Monday, Jan. 05, 1948
Crisis in Spring
RELIEF The world will be even hungrier in 1948 than it was in 1947. The crisis will come next April or May. No one need be surprised at news of famine, near-famine, malnutrition and rations cuts; there has been grim and ample warning. The latest prophecy came last week from. Director General Sir John Boyd Orr of the Food and Agriculture Organization who warned, in a year's-end report to the United Nations, that there will continue to be "a food shortage of world magnitude. During the coming year, many in Europe and Asia will die from the direct or indirect effects of food shortage."
Despite the mass killing of war, the world's population had swelled by 8% since 1939 (nearly 200 million more people), but world food production had dropped by 7%. Because of last summer's drought, Europe's grain crop was 8,000,000 tons below last year's. Shipments from the great North American granary will be 2,300,000 tons less in this "cropyear" (ending July 1, 1948) than in the previous year.

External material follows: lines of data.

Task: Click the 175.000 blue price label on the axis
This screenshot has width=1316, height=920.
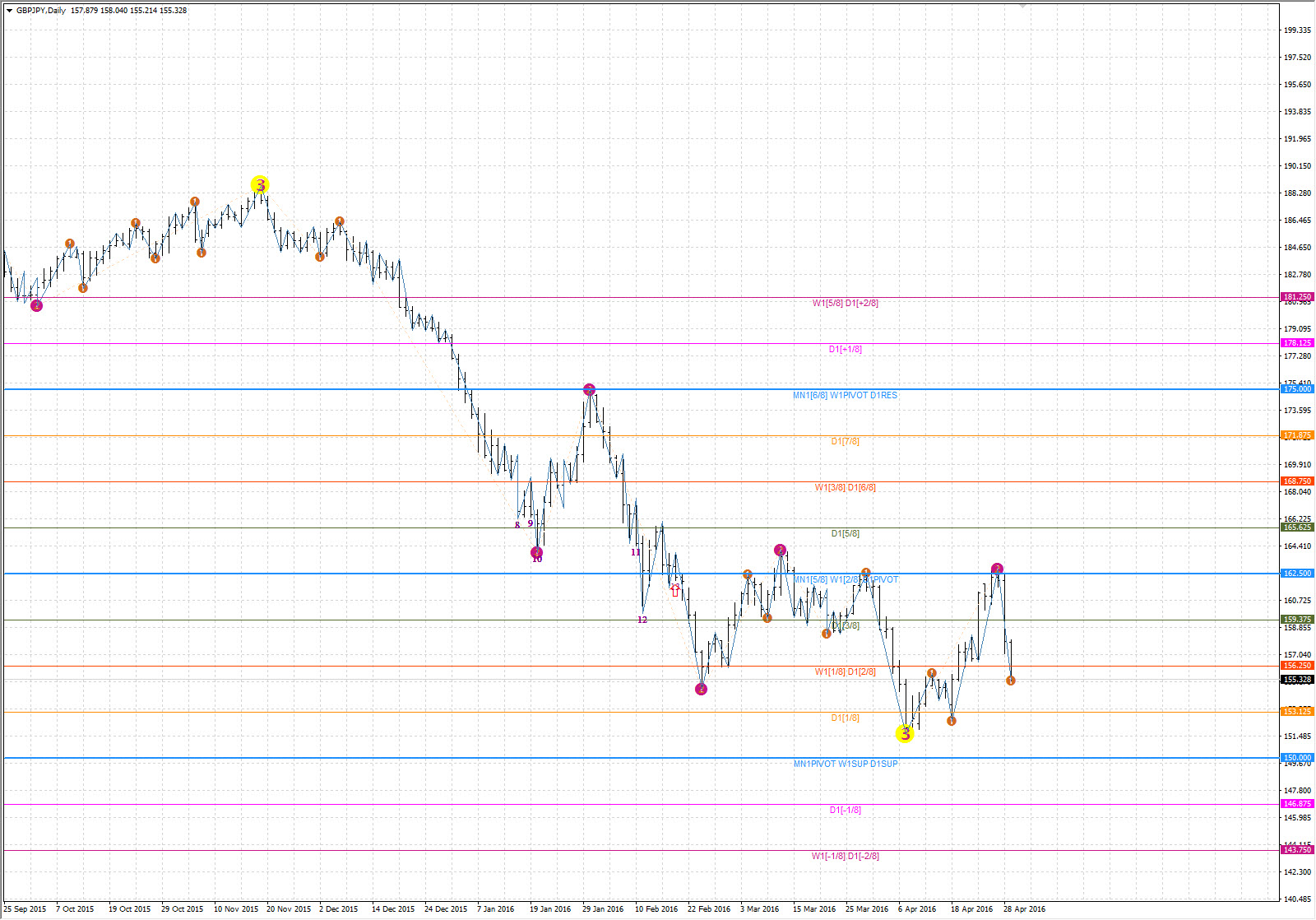Action: pos(1297,389)
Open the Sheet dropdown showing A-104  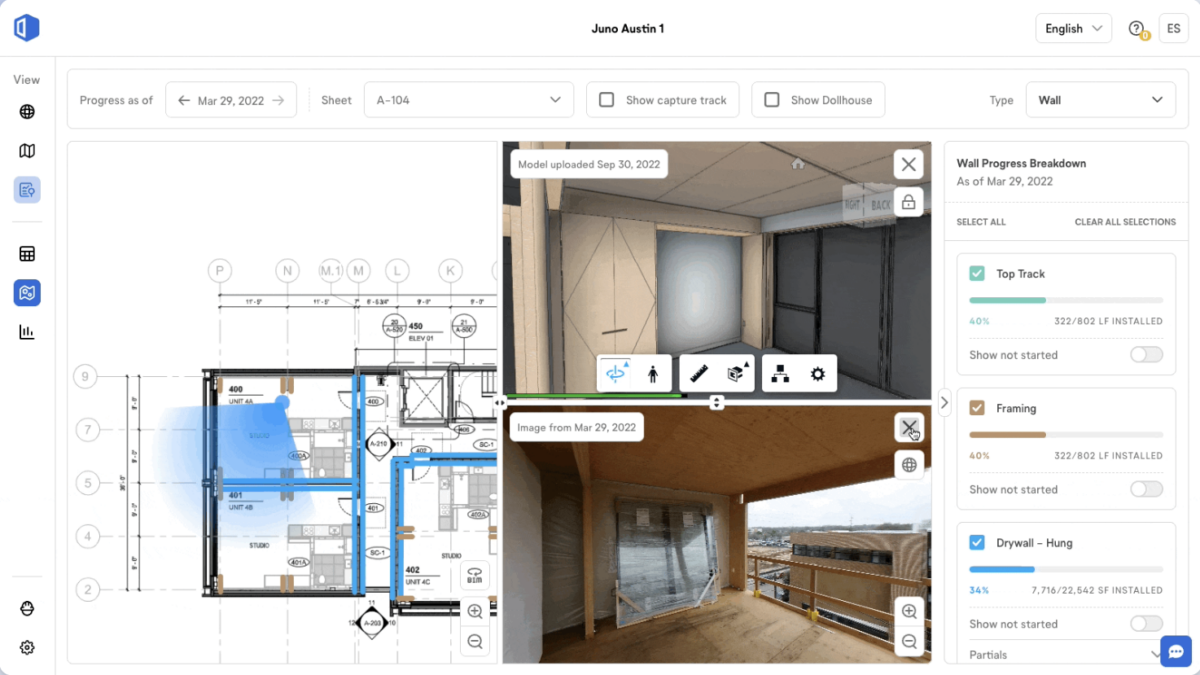(x=468, y=99)
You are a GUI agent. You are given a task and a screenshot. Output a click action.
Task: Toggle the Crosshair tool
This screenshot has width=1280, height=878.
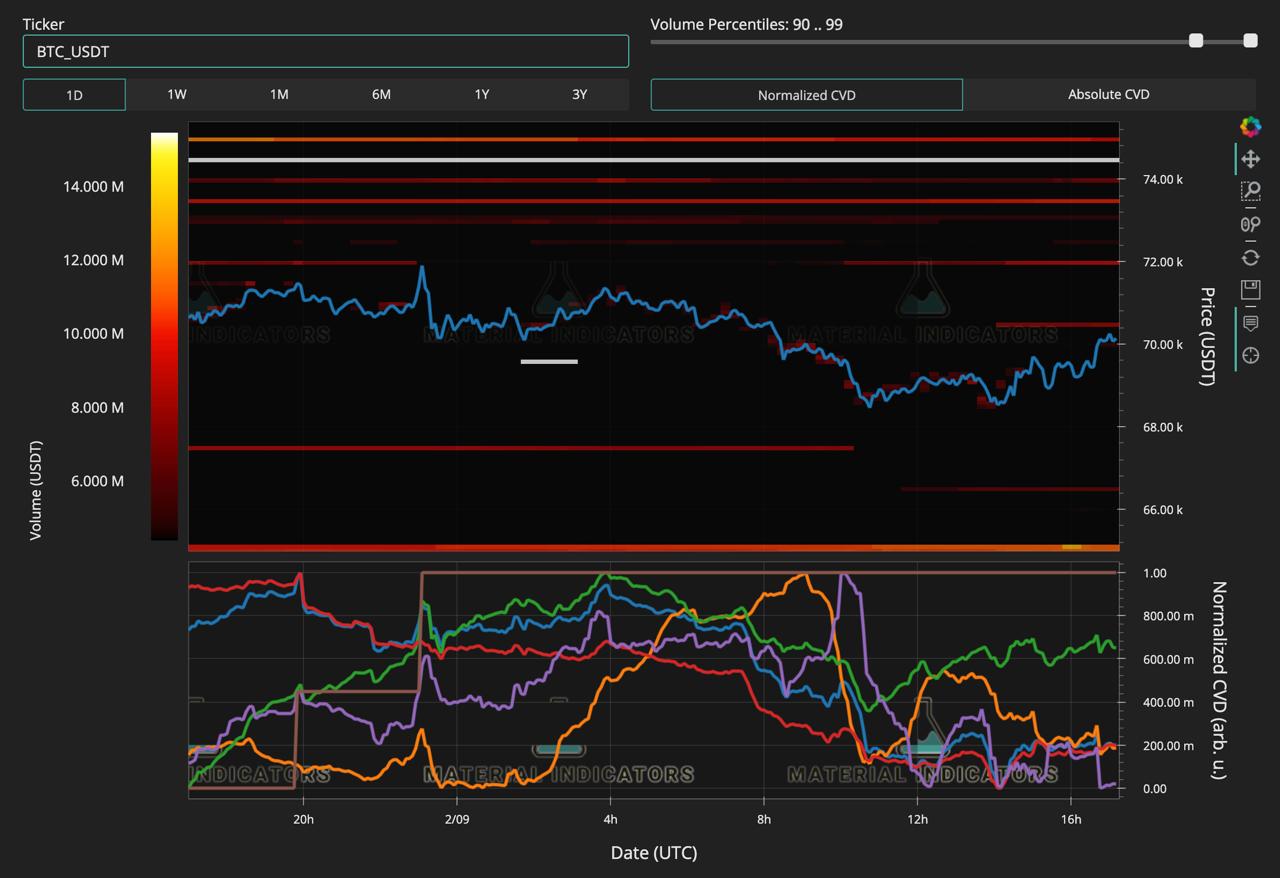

The world's great rice exporters -- Burma, Siam, Indo-China -- have never recovered from their wartime agricultural breakdown. This crop-year they will be able to export less than one-third the normal prewar figure. No matter how well it is distributed, this food balance sheet adds up to acute shortage. Two countries, Argentina and the U.S., both more prosperous than they were before the war, might alleviate the crisis, Argentina by charging less, the U.S. by eating less.

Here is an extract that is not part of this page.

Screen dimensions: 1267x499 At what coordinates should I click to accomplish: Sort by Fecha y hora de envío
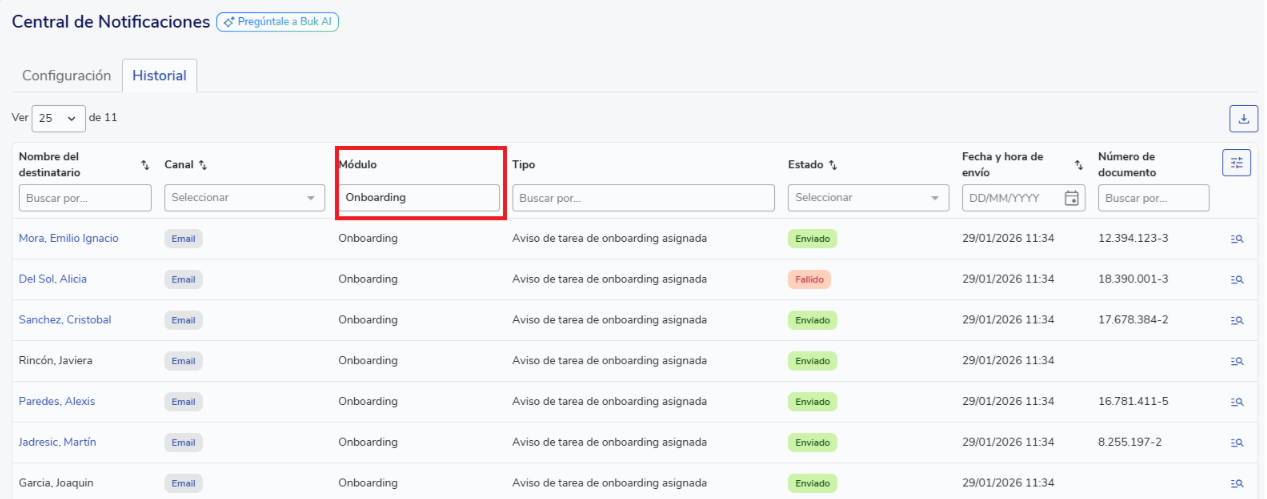[x=1079, y=165]
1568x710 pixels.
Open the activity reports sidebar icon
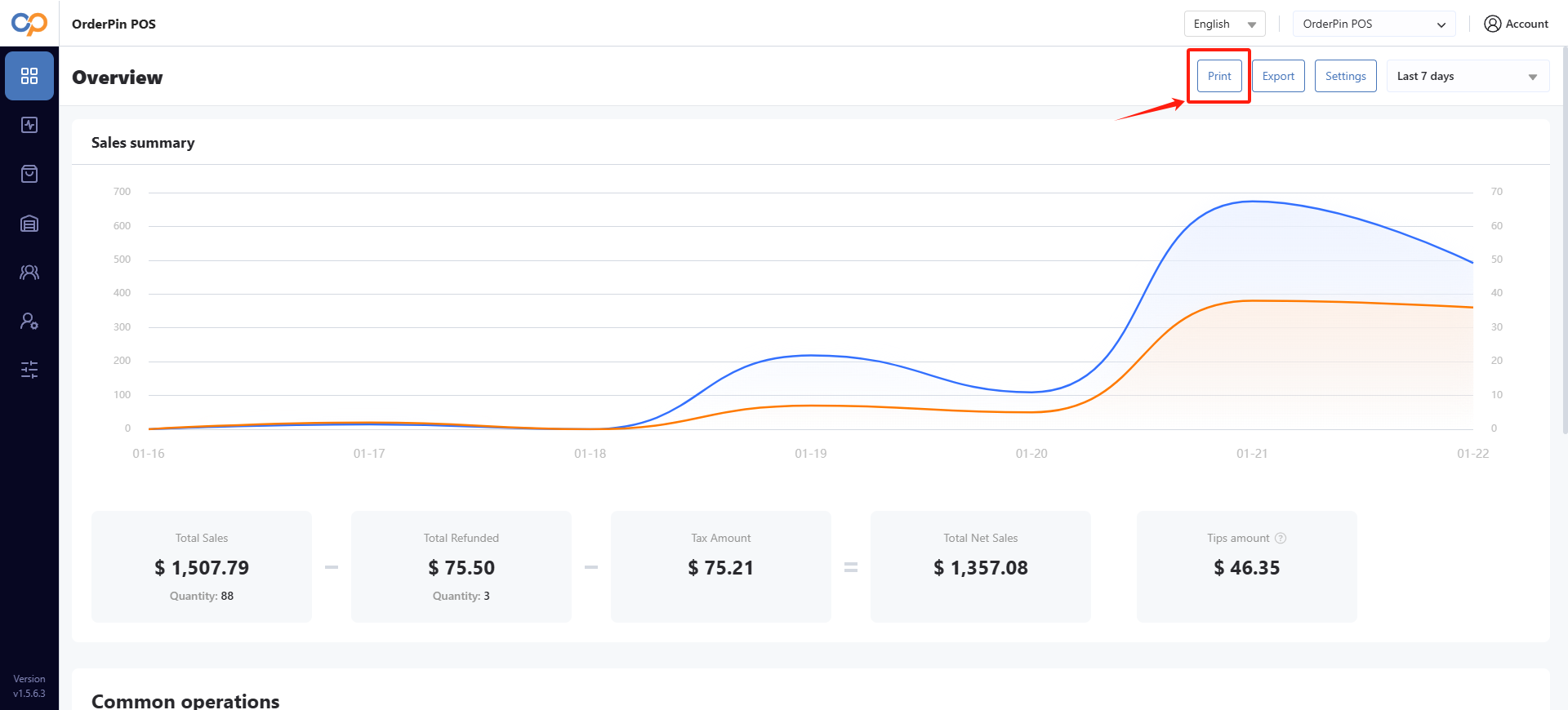29,125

The Peron government, which pays Argentine farmers only $1.59 to $1.83 a bushel for wheat, demands from foreign purchasers more than $5 a bushel, payable in hard-to-get U.S. credit. As for the U.S., it had saved next to nothing so far by Charles Luckman's noisy grain conservation plan. The U.S. was still feeding some 90 million tons of grain a year to livestock; a tenth of that would avert next spring's crisis.